Ainsi, pour son premier essai robotisé, C-Log n’a pas repris le principe d’un robot déplaçant les étagères comme Amazon Robotics ou Scallog. Il ne déplace pas plus les bacs comme Exotec, mais se rapproche des modèles de Tompkins Robotics, avec un bac qui bascule. Une taille parfaite pour transporter un vêtement tout en gardant un gabarit de robot sobre et léger, qui pèse 2 kilos pour 10 heures d’autonomie.

Des opérateurs se chargent de prendre les articles dans les bacs, avec un tri à gauche pour les commandes unitaires et à droite pour les commandes multi-articles. C’est là que le robot entre en scène. - © Républik Retail
Des opérateurs se chargent de prendre les articles dans les bacs, avec un tri à gauche pour les commandes unitaires et à droite pour les commandes multi-articles. C’est là que le robot entre en scène. - © Républik Retail

L’engin se déplace en lisant les QR Code marqués sur le sol à une vitesse de 1 mètre par seconde, avec la possibilité de monter à 2 mètres par seconde quand les cadences le demanderont. Son rôle consiste à collecter auprès des postes de tri les articles d’une commande e-commerce contenant plusieurs articles. Les robots iront déposer dans un toboggan toutes les références d’un colis. Celles-ci seront ensuite emballées au niveau inférieur.

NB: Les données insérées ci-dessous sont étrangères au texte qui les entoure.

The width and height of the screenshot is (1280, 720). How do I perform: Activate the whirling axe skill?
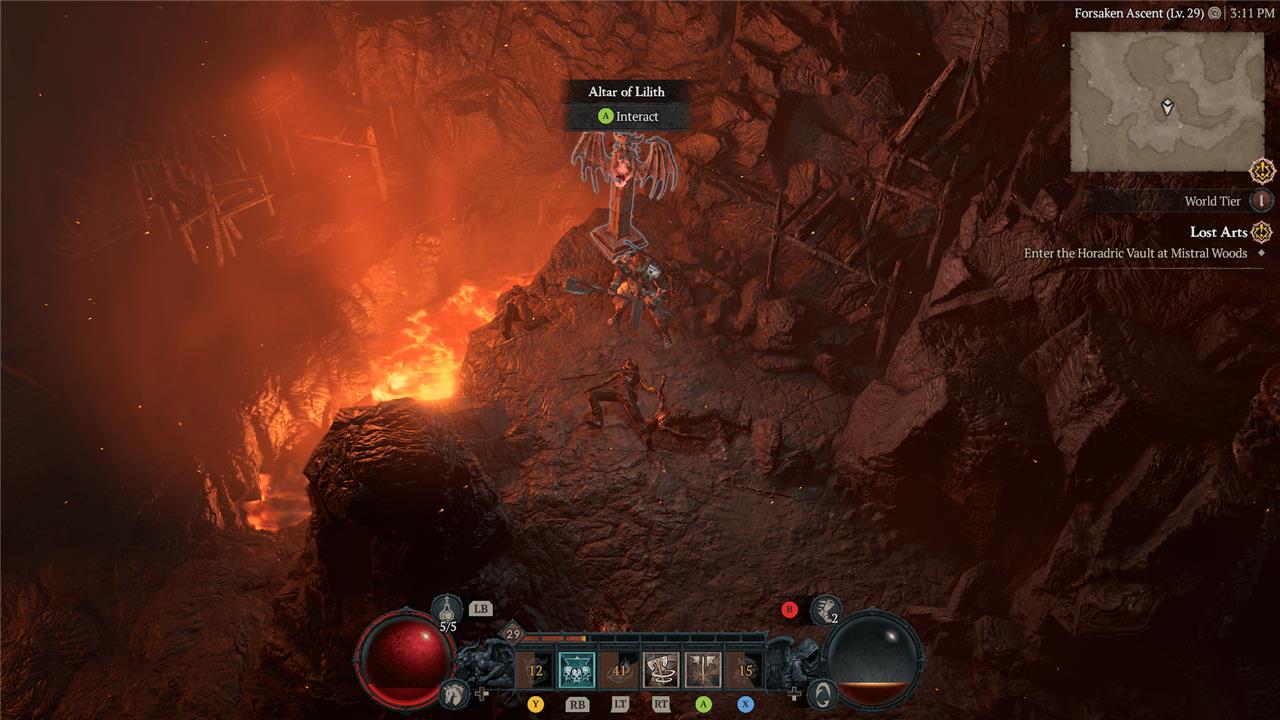[660, 670]
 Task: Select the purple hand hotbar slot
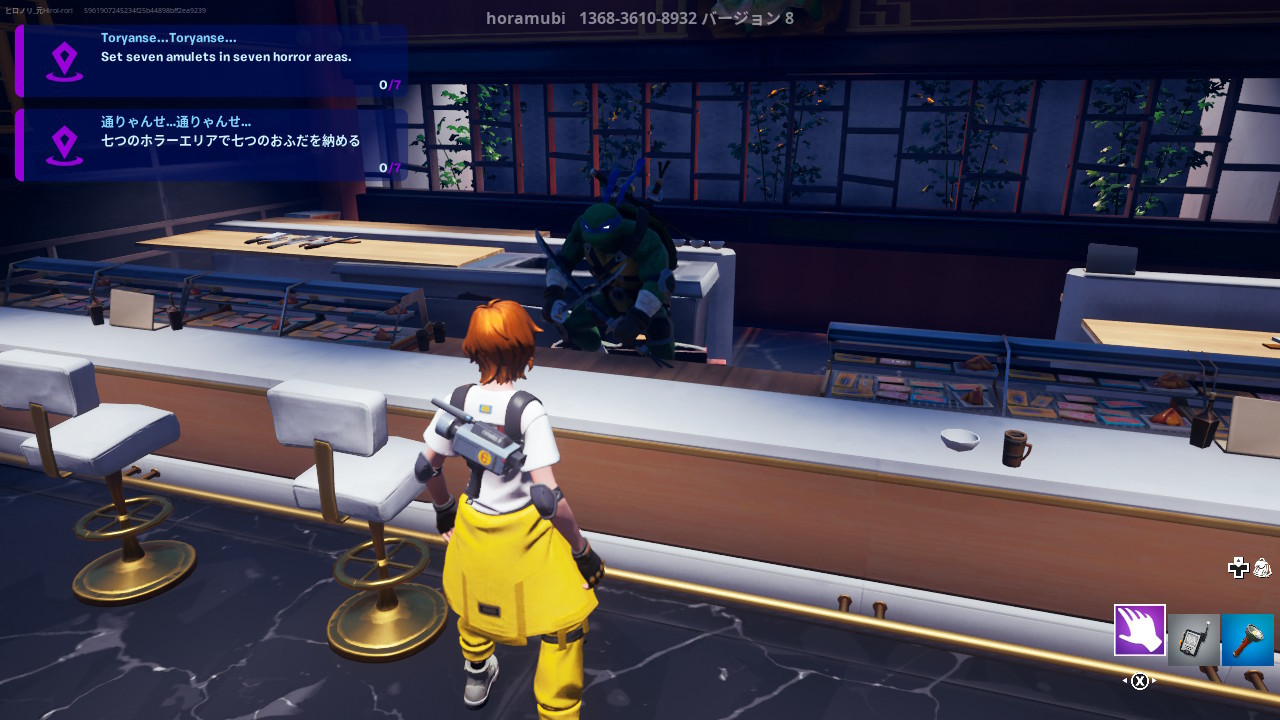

Si au démarrage l’outil sert pour les commandes B to B, C-Log imagine aussi appliquer le traitement pour des commandes wholesale peu importantes en modifiant la taille du bac du robot. « Nous avons un musée à robots, s’amuse le directeur industrialisation. Nous menons plusieurs tests pour identifier les gains possibles avec la robotisation en partant d’une base de commune. A termes, nous ne fabriquerons pas les machines mais pour démarrer, cela nous permet d’acquérir un certain savoir-faire. » Benoît Garçon assure d’ailleurs que d’autres « quick win » ont déjà été identifiés dans une logique de co-botisation, où le robot vient suppléer l’humain. D’ailleurs d’ici la fin de l’année, les robots seront aussi mis à profit pour le triage des colis par transporteurs. L’avènement des robots chez Beaumanoir ne fait que commencer.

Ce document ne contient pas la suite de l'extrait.